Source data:
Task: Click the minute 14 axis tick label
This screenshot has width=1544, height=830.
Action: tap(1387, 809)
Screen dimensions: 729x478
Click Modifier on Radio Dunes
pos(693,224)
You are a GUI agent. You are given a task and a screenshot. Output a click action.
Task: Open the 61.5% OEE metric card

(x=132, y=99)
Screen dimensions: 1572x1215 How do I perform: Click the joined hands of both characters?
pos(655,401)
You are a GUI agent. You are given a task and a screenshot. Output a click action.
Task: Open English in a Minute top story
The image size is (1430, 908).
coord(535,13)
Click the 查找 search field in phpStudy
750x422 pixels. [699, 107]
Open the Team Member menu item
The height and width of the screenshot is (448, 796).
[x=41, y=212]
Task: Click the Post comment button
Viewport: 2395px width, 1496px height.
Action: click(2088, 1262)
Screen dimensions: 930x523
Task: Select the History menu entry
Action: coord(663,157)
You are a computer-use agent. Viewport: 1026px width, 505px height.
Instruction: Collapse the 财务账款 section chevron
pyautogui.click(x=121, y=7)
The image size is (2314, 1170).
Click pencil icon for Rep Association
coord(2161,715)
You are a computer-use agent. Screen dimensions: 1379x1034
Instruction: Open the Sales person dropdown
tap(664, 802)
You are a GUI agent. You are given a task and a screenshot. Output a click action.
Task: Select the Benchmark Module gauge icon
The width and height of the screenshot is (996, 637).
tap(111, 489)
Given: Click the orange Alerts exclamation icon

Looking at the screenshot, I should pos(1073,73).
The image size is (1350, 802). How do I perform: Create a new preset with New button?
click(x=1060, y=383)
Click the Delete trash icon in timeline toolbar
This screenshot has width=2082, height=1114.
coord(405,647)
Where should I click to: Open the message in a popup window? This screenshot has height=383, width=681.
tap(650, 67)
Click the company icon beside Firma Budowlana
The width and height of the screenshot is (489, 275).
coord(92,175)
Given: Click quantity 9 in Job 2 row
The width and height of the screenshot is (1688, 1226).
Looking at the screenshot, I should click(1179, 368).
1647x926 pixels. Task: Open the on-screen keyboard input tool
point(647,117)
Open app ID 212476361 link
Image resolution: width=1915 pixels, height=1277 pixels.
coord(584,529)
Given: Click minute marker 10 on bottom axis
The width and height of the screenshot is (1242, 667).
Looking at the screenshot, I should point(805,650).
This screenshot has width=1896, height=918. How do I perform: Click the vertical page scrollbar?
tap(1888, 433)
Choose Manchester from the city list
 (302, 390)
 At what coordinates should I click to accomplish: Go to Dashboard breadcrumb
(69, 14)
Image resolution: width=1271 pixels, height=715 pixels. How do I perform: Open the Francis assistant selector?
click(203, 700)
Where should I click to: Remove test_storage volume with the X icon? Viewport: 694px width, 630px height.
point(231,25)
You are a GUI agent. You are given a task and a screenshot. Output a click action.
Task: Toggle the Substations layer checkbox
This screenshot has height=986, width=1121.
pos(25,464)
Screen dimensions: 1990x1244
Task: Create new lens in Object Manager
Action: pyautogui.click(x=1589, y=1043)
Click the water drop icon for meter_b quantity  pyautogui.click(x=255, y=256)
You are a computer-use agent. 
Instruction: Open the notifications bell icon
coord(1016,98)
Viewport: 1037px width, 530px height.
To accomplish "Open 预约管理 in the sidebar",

◆ **Task requirements**: In the records above, tally the lines where the word "computer" appears, and give the number and nothing else.

◆ **Result for this task**: 3